A couple thoughts from an administrator :~)
First, it is important to keep in mind the politics of budgeting, communication, board relations, and public perception – basically the environment that administrators live in. I am not saying that politics should drive decisions, but I am advocating that it is always good to keep the politics in mind – I guarantee that it is in the mind of administrators. A good administrator will do what is right regardless of the politics, but may need to frame conversations, information, and communication in a way that will capitalize on the environment they are in and enable future risks. Helping your administrator think/talk through some of this ahead of time can pay big dividends. This is probably an expansion of #6 in Dr. McLeod’s list.

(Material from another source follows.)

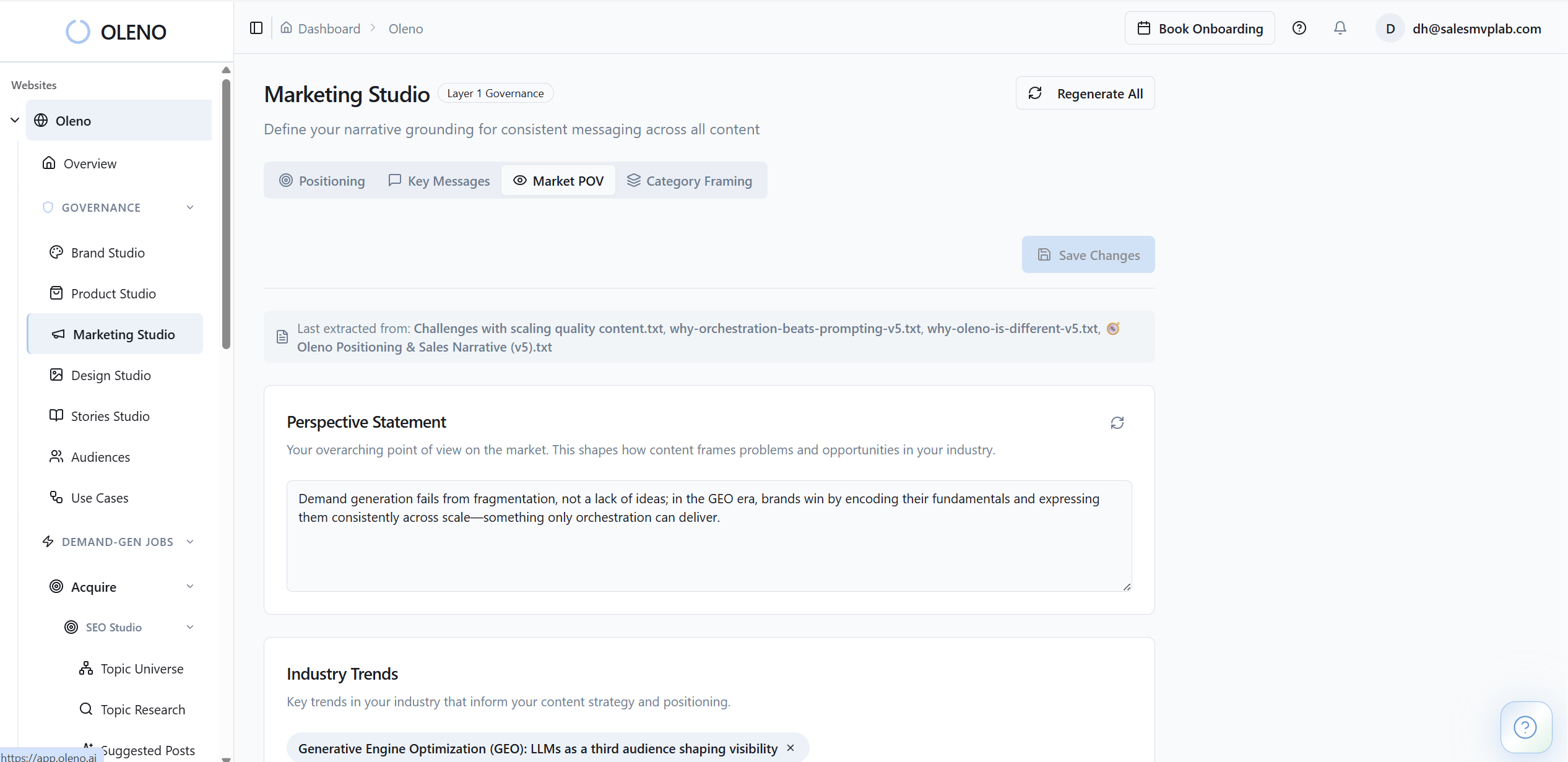Image resolution: width=1568 pixels, height=762 pixels.
Task: Toggle the sidebar panel icon
Action: pos(256,28)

Second, I think that thinking big and starting small can get your foot in the door. Starting with one teacher, one classroom, one grade level, one department, etc, may change the investment enough to convince someone to take a risk. Once you can demonstrate success, you can leverage that success to expand.
Third, encourage the administration to involve the school board in investigations and education about current trends. We recently hosted an Executive Briefing from a tech company and after seeing what our children could/should be doing in schools, the board made it clear that they felt we needed to move in a particular direction. All of a sudden budgets and decisions became much easier.

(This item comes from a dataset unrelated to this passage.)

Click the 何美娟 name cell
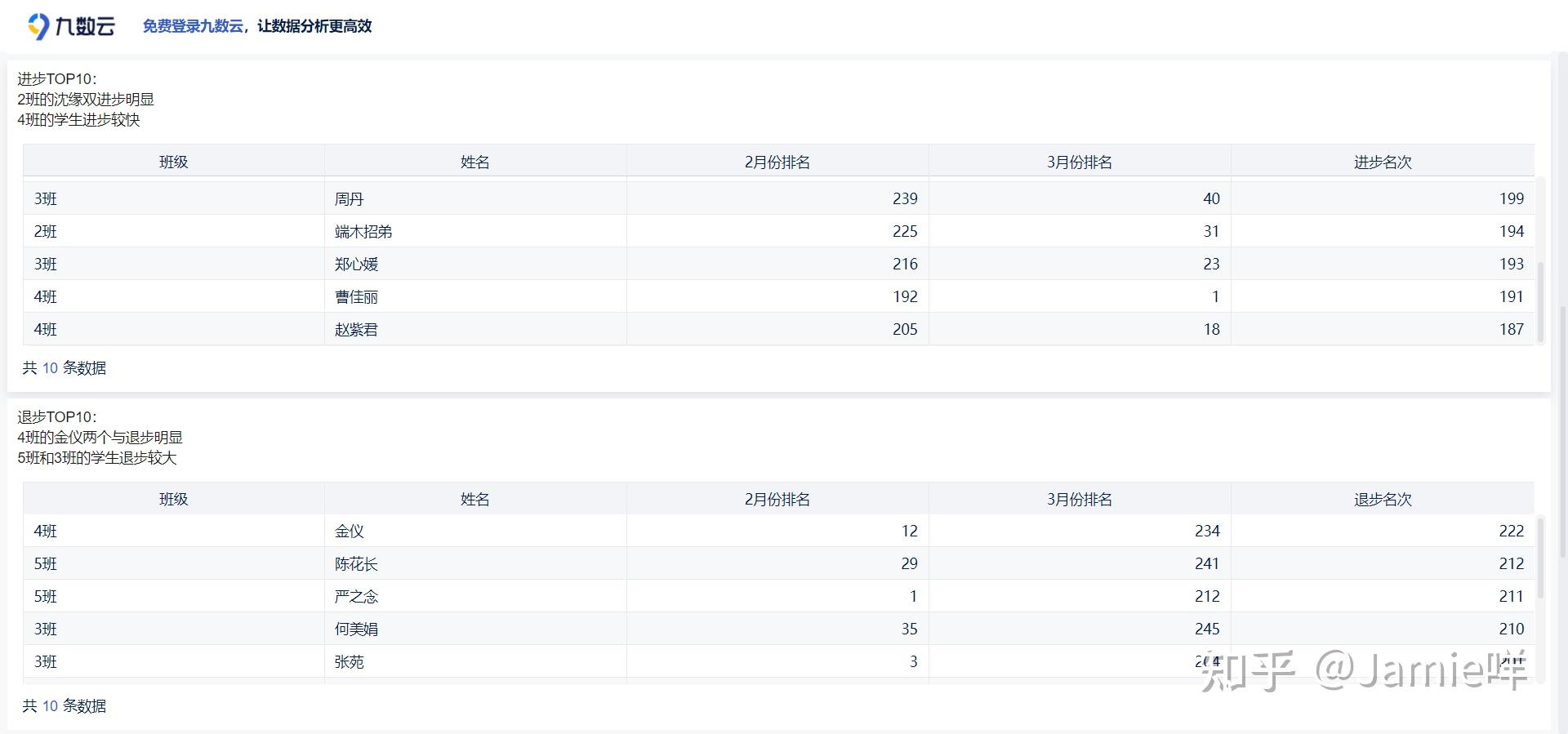This screenshot has width=1568, height=734. (356, 629)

Fourth, and I am sure that this goes without saying, but don’t suggest buying stuff without budgeting for staff development. Education has made this mistake over and over again, and we have all seen state of the art technology either sitting idle or being used for low-level, technology-on-the-side applications. If technology is going to be a disruptive innovation (ala Clayton Christensen’s “Disrupting Class”), we need people with high level skills using it.

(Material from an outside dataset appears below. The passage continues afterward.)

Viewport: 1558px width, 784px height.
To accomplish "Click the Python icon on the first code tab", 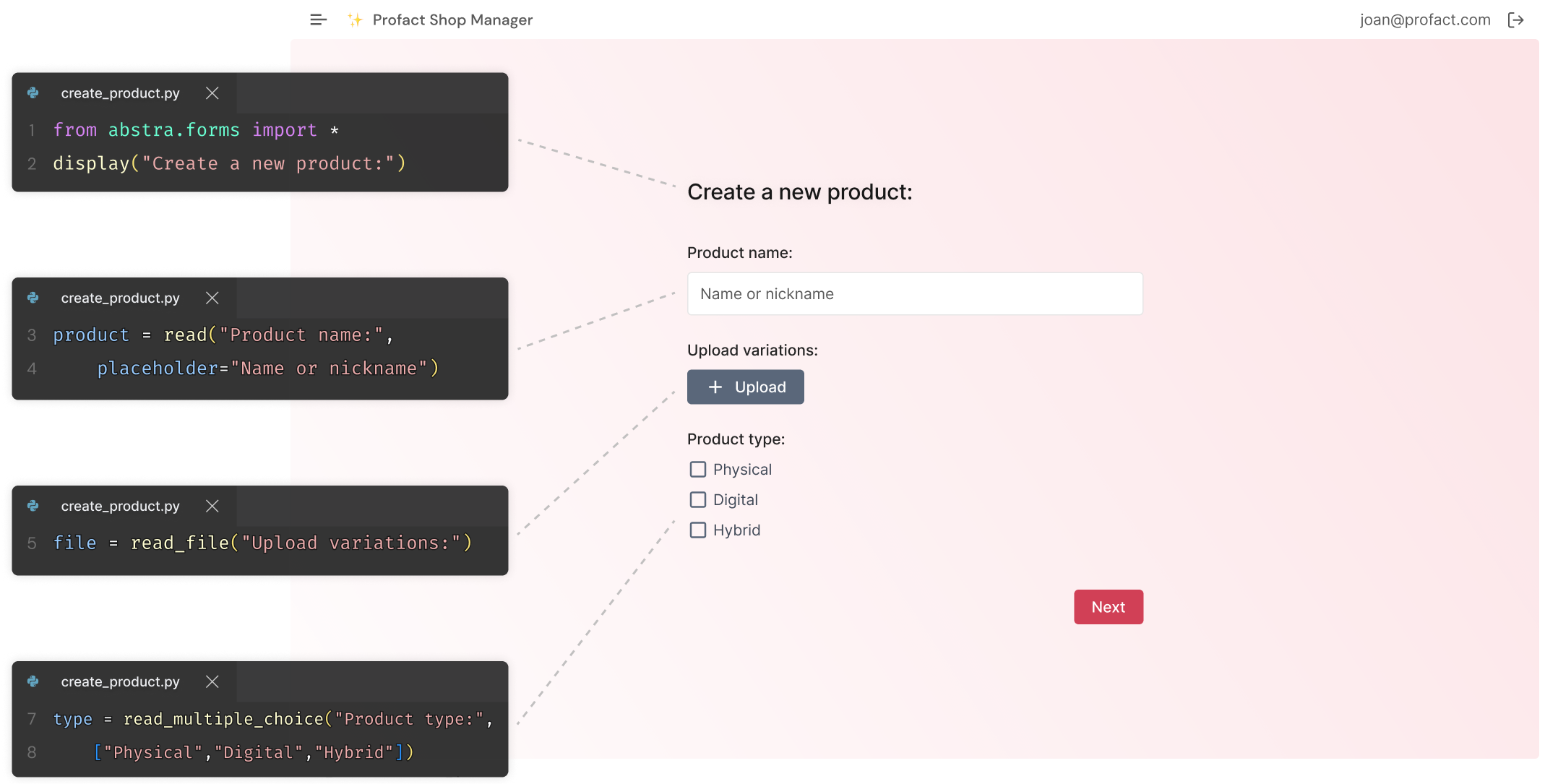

Last, budgeting for anything can be looked at in many ways. The first and most traditional is strictly as expenses and revenues. If a mindset change can happen so the spending side of budgeting is thought of in terms of trade-offs, i.e. we are trading this amount of money for this service, or this outcome, etc, it changes conversations from “costs” to “investments” and that can be significant.
Keep up the great work!
Great post and great comments. As we are moving towards are 1:1 for next year and our push for more project driven instruction one great outcome has been a dialogue in an informal way between our teaching staff and some of our parents who are local business leaders. In many ways the groups have learned from each other. Some of the teachers are beginning to value the importance of developing what we would call “skills” over just coverage of content knowledge. A number of our business leaders are understanding there is much more to reforming schools than the back to basics, standards crap, that resonates with the “When I was in school…. bunch”. Their future is not our past.